Nach Insolvenz: Gelnhäuser Neue Zeitung und Mittelhessen-Bote verkauft

Die EGRO Mediengruppe aus Obertshausen übernimmt das Druck- und Pressehaus Naumann in Gelnhausen. Der Verkauf wird zum 1. April 2026 abgewickelt. Damit wechseln unter anderem die Gelnhäuser Neue Zeitung und der Mittelhessen-Bote den Besitzer. Mit der EGRO Mediengruppe übernimmt ein Spezialist für Prospektverteilung das Unternehmen aus der Barbarossastadt.

Mit Anordnung der vorläufigen Eigenverwaltung im März 2025 arbeitete die Kanzlei Brinkmann & Partner an einer Sanierungslösung für das Druck- und Pressehaus Naumann.  Mit Eröffnung des Verfahrens am 01.06.2025 wurde Rechtsanwalt Dr. Alexander Höpfner von der Kanzlei act Legal zum Sachwalter bestellt.

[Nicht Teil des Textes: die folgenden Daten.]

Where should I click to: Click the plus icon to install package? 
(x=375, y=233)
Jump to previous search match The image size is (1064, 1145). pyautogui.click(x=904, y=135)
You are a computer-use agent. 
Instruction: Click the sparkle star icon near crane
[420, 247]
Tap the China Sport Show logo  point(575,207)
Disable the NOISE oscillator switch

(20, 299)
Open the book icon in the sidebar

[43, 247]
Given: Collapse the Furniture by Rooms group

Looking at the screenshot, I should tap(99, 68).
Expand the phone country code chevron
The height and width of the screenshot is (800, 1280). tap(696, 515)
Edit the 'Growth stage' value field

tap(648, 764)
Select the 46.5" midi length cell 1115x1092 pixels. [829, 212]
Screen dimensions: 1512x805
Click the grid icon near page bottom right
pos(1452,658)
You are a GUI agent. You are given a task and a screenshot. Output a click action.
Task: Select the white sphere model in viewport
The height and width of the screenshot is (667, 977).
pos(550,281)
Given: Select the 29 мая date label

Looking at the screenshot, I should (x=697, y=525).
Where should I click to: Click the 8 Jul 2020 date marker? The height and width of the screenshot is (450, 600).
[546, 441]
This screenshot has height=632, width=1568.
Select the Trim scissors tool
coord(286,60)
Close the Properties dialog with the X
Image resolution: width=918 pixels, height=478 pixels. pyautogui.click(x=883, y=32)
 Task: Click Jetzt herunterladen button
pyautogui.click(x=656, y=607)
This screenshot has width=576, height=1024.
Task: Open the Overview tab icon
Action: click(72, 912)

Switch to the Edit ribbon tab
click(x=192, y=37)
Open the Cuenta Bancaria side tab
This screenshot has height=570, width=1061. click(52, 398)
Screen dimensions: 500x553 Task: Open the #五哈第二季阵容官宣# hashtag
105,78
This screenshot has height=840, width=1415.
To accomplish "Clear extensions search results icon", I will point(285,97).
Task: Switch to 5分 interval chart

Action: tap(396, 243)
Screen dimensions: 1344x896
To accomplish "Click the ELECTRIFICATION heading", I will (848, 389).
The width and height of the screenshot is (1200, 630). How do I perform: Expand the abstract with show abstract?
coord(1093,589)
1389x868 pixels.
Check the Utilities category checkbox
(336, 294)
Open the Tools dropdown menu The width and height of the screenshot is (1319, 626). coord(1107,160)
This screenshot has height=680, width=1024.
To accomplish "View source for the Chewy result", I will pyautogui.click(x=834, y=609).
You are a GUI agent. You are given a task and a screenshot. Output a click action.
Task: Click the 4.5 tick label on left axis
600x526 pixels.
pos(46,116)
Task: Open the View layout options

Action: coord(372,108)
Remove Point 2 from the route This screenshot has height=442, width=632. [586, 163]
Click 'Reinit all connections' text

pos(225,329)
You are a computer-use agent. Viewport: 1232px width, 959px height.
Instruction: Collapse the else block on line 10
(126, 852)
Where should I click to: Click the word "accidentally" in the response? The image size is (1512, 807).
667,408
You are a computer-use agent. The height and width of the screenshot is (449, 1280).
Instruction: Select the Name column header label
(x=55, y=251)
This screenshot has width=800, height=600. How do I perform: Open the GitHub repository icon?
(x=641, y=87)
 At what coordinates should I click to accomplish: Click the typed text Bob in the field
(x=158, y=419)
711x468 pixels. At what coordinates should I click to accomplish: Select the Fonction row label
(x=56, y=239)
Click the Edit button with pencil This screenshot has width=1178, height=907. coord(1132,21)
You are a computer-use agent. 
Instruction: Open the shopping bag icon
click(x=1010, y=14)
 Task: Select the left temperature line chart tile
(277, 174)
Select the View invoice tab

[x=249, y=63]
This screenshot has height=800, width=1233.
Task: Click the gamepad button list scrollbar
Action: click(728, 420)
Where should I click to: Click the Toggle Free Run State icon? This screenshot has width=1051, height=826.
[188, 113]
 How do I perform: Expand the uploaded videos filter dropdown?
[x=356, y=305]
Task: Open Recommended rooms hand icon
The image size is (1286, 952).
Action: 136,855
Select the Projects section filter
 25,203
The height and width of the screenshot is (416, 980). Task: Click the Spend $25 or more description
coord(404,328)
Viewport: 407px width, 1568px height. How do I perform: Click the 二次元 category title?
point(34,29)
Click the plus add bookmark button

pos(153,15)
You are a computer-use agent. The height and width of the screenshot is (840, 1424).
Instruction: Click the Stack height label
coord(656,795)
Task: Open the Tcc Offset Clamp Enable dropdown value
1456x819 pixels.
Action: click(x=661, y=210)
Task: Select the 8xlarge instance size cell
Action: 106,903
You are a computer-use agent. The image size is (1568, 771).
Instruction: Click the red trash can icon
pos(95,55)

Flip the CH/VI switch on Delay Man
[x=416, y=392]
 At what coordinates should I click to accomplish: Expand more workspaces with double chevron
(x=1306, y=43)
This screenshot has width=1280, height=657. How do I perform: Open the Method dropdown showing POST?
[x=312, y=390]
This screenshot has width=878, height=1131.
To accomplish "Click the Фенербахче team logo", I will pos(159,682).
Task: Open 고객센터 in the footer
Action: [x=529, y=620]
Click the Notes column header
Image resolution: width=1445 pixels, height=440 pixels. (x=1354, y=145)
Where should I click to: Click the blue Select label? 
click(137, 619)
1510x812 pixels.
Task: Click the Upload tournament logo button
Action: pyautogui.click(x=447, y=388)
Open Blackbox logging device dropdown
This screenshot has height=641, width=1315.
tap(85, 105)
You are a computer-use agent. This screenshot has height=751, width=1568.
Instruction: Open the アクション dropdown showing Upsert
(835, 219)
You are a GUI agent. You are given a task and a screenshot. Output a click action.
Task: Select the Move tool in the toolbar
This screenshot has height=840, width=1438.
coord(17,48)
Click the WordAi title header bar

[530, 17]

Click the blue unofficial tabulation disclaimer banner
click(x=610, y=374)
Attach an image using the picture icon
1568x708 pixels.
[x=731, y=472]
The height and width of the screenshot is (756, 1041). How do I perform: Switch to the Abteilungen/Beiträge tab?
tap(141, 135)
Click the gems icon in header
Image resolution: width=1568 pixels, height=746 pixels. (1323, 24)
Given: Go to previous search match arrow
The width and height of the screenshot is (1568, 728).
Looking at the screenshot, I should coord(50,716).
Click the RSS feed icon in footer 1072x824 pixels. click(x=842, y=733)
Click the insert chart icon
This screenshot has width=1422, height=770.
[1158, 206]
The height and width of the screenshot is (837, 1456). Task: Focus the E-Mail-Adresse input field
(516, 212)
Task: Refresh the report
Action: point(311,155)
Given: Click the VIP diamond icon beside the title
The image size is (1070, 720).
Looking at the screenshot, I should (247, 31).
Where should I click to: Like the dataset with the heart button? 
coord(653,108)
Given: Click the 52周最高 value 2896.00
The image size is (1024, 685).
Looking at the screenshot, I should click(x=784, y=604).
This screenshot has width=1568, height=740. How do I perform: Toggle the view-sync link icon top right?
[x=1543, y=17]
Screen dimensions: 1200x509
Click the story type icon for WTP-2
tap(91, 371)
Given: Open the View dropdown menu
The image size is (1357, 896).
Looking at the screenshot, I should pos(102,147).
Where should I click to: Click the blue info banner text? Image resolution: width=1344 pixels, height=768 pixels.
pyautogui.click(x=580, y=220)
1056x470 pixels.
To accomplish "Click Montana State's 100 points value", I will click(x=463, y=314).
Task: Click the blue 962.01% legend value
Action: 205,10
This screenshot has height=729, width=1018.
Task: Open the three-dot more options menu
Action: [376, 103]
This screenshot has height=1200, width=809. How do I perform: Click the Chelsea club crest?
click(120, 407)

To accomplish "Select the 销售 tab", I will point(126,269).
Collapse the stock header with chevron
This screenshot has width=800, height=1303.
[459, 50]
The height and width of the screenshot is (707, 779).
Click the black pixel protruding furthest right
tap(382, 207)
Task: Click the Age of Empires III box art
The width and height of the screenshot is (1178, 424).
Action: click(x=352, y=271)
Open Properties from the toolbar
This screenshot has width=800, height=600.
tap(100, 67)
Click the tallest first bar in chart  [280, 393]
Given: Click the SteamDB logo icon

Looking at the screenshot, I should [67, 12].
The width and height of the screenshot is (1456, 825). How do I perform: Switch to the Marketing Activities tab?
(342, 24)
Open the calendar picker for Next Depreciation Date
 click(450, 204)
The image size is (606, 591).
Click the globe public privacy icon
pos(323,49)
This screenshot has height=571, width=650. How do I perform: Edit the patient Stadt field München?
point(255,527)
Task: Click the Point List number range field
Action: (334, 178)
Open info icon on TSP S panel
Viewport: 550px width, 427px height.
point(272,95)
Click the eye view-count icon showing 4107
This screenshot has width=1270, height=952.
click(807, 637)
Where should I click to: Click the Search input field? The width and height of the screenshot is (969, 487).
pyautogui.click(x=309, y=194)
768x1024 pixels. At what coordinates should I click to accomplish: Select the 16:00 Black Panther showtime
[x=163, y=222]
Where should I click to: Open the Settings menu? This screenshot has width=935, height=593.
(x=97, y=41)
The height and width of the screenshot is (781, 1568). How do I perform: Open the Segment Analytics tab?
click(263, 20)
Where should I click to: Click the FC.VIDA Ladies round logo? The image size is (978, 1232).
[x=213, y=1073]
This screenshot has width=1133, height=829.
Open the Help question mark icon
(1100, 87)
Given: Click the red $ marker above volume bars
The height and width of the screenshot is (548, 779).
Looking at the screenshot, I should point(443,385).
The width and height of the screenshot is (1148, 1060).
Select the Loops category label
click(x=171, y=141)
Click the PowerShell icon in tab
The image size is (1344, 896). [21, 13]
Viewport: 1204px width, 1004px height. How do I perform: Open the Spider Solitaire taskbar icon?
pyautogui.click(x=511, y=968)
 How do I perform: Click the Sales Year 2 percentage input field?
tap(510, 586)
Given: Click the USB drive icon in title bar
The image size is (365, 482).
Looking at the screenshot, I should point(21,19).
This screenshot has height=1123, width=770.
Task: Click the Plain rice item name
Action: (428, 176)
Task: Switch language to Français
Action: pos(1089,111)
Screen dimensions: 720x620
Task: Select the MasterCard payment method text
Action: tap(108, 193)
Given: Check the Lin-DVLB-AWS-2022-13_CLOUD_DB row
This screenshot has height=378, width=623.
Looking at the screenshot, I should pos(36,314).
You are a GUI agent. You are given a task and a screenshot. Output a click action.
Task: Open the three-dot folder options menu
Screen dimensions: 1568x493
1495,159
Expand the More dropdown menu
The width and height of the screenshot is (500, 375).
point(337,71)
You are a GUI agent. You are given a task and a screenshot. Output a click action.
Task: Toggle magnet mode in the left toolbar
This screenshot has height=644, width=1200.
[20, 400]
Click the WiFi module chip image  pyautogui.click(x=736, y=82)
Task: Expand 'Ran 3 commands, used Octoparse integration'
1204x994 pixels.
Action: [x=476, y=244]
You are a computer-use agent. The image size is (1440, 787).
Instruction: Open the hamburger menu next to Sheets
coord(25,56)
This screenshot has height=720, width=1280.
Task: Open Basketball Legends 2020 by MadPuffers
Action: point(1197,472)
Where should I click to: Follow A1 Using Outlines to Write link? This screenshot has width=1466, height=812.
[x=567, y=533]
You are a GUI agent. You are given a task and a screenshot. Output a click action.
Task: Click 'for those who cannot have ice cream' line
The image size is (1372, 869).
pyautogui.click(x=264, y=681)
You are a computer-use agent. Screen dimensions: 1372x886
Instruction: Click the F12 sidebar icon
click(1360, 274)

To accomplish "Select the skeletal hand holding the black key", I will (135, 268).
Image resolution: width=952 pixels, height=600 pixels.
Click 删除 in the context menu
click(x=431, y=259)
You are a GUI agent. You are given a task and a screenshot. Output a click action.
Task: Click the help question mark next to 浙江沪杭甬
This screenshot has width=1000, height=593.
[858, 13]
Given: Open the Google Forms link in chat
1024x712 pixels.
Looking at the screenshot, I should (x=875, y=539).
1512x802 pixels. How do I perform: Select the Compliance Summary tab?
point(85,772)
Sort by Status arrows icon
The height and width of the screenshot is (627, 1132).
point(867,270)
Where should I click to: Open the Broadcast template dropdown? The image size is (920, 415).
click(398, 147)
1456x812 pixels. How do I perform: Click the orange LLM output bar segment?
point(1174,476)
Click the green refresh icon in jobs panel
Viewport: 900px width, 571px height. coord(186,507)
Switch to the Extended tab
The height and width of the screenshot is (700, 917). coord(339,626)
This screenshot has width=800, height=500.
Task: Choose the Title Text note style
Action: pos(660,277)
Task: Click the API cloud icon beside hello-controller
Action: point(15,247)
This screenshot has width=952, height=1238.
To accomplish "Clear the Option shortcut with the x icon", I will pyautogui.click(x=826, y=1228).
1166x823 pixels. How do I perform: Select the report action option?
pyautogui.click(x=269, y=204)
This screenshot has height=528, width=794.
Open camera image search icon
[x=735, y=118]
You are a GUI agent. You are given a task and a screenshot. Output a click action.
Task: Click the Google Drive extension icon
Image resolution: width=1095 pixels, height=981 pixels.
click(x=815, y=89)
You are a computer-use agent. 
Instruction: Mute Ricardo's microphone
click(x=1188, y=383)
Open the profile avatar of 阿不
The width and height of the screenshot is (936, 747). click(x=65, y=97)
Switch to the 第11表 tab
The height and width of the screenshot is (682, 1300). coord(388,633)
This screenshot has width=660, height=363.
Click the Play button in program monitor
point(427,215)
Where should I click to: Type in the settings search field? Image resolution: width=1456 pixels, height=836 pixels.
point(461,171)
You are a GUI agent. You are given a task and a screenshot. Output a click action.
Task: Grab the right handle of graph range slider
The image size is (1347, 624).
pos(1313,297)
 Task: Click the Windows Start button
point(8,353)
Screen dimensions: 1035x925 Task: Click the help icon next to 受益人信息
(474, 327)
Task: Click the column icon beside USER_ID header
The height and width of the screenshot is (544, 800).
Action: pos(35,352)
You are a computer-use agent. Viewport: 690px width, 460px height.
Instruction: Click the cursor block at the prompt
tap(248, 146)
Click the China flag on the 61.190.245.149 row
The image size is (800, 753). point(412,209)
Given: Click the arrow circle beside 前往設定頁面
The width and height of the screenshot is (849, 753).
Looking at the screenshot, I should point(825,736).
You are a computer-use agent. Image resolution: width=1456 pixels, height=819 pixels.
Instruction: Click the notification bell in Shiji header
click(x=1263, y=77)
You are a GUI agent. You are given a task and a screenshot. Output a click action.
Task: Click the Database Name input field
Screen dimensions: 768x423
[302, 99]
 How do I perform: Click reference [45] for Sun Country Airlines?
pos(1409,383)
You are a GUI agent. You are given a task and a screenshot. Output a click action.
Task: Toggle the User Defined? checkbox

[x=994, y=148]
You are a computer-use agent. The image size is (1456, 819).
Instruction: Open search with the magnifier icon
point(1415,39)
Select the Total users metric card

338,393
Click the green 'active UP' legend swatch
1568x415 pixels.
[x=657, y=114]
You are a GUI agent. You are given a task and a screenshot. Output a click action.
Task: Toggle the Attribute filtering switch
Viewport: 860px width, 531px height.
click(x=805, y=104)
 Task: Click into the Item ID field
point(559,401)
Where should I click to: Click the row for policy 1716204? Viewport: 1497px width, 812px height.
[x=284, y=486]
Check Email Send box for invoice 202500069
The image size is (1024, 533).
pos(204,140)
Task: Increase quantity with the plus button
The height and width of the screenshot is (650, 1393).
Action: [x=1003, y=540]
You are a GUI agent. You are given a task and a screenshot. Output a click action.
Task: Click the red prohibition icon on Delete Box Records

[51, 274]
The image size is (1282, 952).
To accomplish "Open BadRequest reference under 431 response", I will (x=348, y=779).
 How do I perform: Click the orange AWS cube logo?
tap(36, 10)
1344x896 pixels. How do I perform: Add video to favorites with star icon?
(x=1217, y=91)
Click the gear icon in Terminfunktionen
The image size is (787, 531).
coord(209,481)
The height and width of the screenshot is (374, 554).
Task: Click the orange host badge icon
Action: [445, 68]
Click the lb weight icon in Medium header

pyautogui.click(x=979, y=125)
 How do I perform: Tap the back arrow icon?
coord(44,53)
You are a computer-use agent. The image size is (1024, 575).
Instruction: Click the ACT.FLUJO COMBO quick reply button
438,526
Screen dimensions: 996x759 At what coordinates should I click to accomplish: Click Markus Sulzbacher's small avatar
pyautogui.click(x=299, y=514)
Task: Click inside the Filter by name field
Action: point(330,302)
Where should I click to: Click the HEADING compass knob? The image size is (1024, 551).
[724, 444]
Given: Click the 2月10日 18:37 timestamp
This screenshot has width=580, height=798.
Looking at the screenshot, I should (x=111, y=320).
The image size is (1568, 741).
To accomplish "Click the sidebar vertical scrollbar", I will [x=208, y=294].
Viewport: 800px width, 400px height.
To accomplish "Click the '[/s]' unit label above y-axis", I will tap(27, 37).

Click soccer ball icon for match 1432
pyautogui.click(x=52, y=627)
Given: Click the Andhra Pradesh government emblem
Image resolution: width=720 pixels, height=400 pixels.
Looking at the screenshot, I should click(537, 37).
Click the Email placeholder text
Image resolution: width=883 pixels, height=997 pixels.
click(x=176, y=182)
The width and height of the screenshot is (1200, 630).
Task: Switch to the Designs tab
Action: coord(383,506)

„Nachdem im Herbst 2025 bereits eine Lösung für rund 100 Mitarbeitende für den Elzet Verlag wie auch die ZVG Distribiution GmbH gefunden wurde, wird die EGRO Mediengruppe mit Wirkung zum 01. April 2026 wesentliche Teile der Verlagssparte der DPN-Gruppe mit rund 850 Mitarbeitern übernehmen. Der Bereich Lohndruck mit seinen externen Kunden als auch die Liegenschaften sind von dieser Transaktion nicht betroffen und werden im Druck- und Pressehaus Naumann weitergeführt. Für diese Bereiche wird weiter an einer Sanierungslösung gearbeitet“, heißt es in einer Pressemitteilung der Kanzlei.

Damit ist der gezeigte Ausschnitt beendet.